Obviously you have your unit tests and other kinds of tests, but ultimately nothing beats just using it. If it "feels" reliable (which can be hard to quantify sometimes) or has proven itself (you've been using it without issue for some time), then it's probably worth tagging for that fact.
> Incomplete features that will take more than a week or so
> to develop should be merged to master early protected by
> feature flags. This avoids long running branches.
I prefer to properly scope the time/effort required to complete a feature, rather than having massive features. If a feature is taking more than a few weeks to bring into fruition (assuming ~1 dev per branch), then it's probably too large of a feature and needs to be broken down. A properly sized feature should probably fit within a sprint cycle.
I prefer to properly scope the time/effort required to complete a feature, rather than having massive features. If a feature is taking more than a few weeks to bring into fruition (assuming ~1 dev per branch), then it's probably too large of a feature and needs to be broken down. A properly sized feature should probably fit within a sprint cycle.
Ideally, I agree, though this does depend on what your business requirements are. Some features are just fundamentally complicated, and it might not be possible to implement the feature itself, or even decompose it into meaningful parts that can be implemented, in one short round of work. Fortunately, that doesn't happen very often for most types of development work!

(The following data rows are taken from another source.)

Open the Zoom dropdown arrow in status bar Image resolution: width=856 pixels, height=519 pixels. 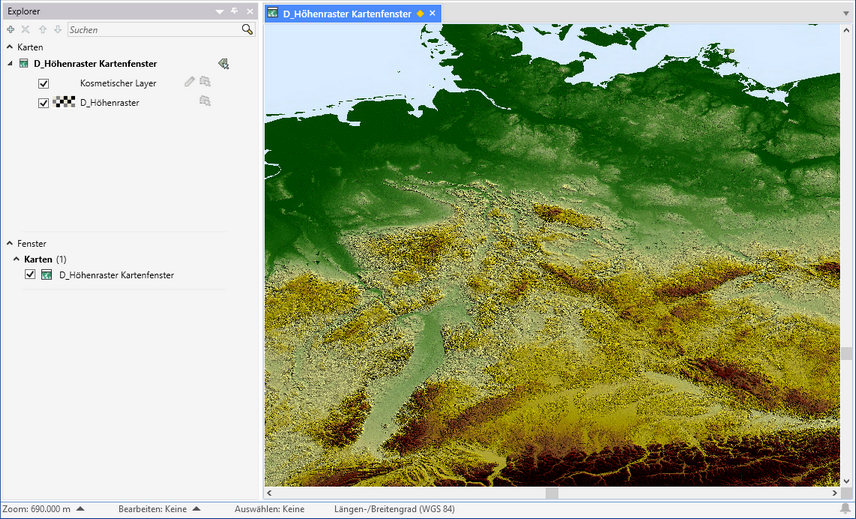[80, 509]
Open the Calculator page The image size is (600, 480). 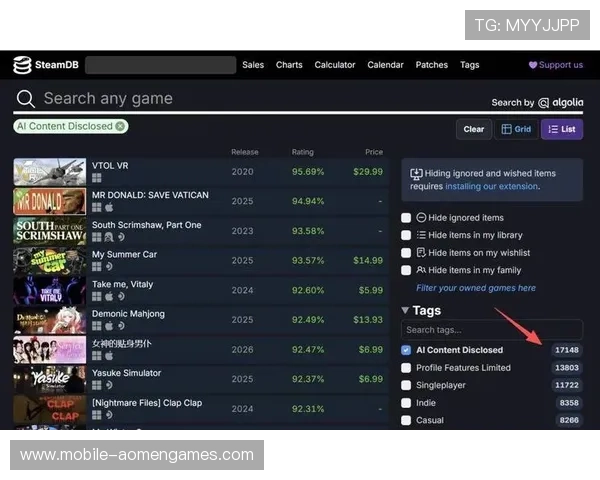(335, 65)
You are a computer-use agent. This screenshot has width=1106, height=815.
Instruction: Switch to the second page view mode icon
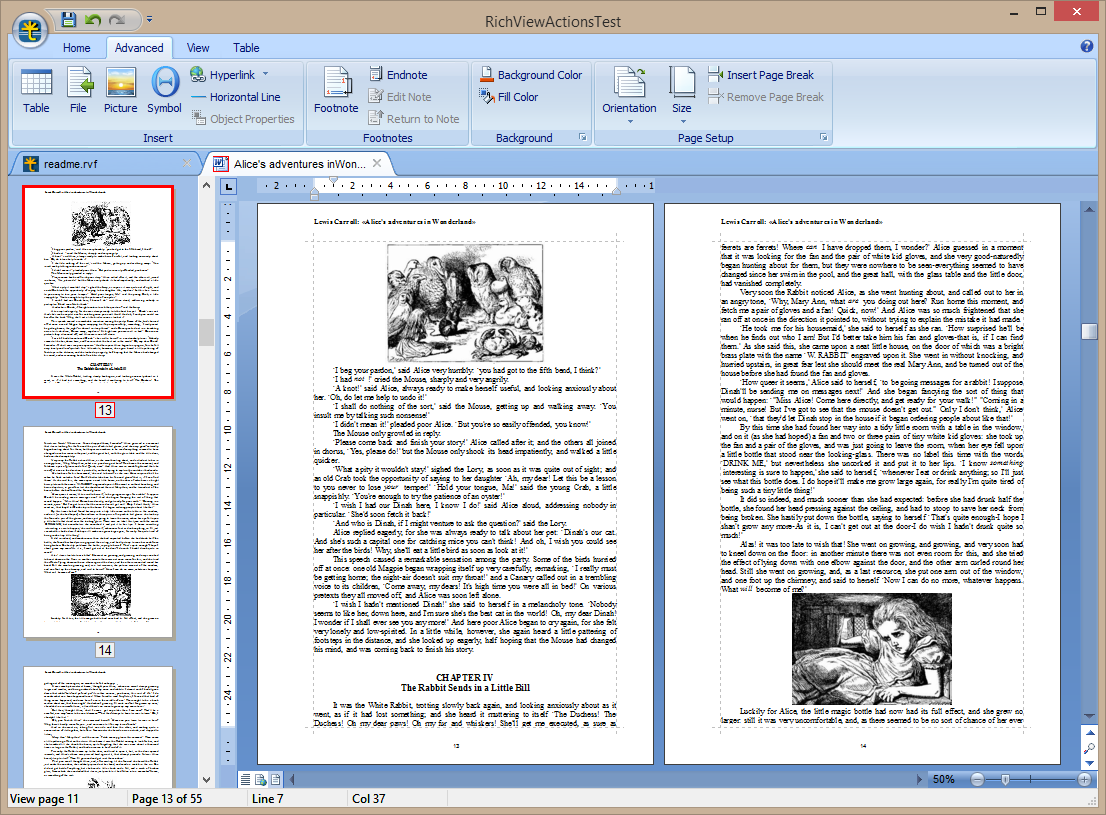point(260,780)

> Some features are just fundamentally complicated, [..]
> Fortunately, that doesn't happen very often for most types
> of development work!
Every problem should in theory have some of breaking it down, otherwise we have no hope in programming it. We should be able to break it down far enough that it can be reasonably sanity checked. If the feature is too complicated then you're asking for bugs.
From an objective/goal stand point, we also need some way to measure our progress and be able to evaluate whether a pivot is required. It's very easy to get stuck in a problem for a long time if we have no external measure.
Every problem should in theory have some of breaking it down
I don't see why we should expect that to be the case. For example, I once had to implement an algorithm to visualise a certain set of data using a certain type of diagram, where there were a lot of technical factors that determined exactly how that diagram should be drawn. IIRC, it took a few weeks to implement that algorithm, but there weren't any natural breaks where you could, say, draw only half of the data set or half of the diagram features and get a meaningful result. It was inherently a relatively complicated, all-or-nothing feature.
It's hard to argue a feature I haven't seen, but just the fact you are able to program the feature means you were somehow able to break it up into a series of steps. Okay, breaking it down wouldn't produce something workable in itself, but it should produce something measurable, testable even.
For example:
Step 1 : Extract relevant data
Step 2 : Massage data into the correct format for graphing
Step 3 : Graphing tool visualization for simple example data set
Yes, it was implemented in a series of steps, but the cumulative result of those steps had zero business value and was not something that would ever have been released to customers until the final step was done.
Master should always be in a deployable state.
Any commit that lands on master must include unit tests that demonstrate that it works (or at least doesn't break anything).
Incomplete features that will take more than a week or so to develop should be merged to master early protected by feature flags. This avoids long running branches.
I like squash commits: build a feature iteratively in a branch + pull requests, squash to master once it has the tests and documentation bundled together with the implementation. This gives you linear history.
People who prefer to review smaller commits can do so in the pull request - it's only the finished item that gets squashed into a larger commit.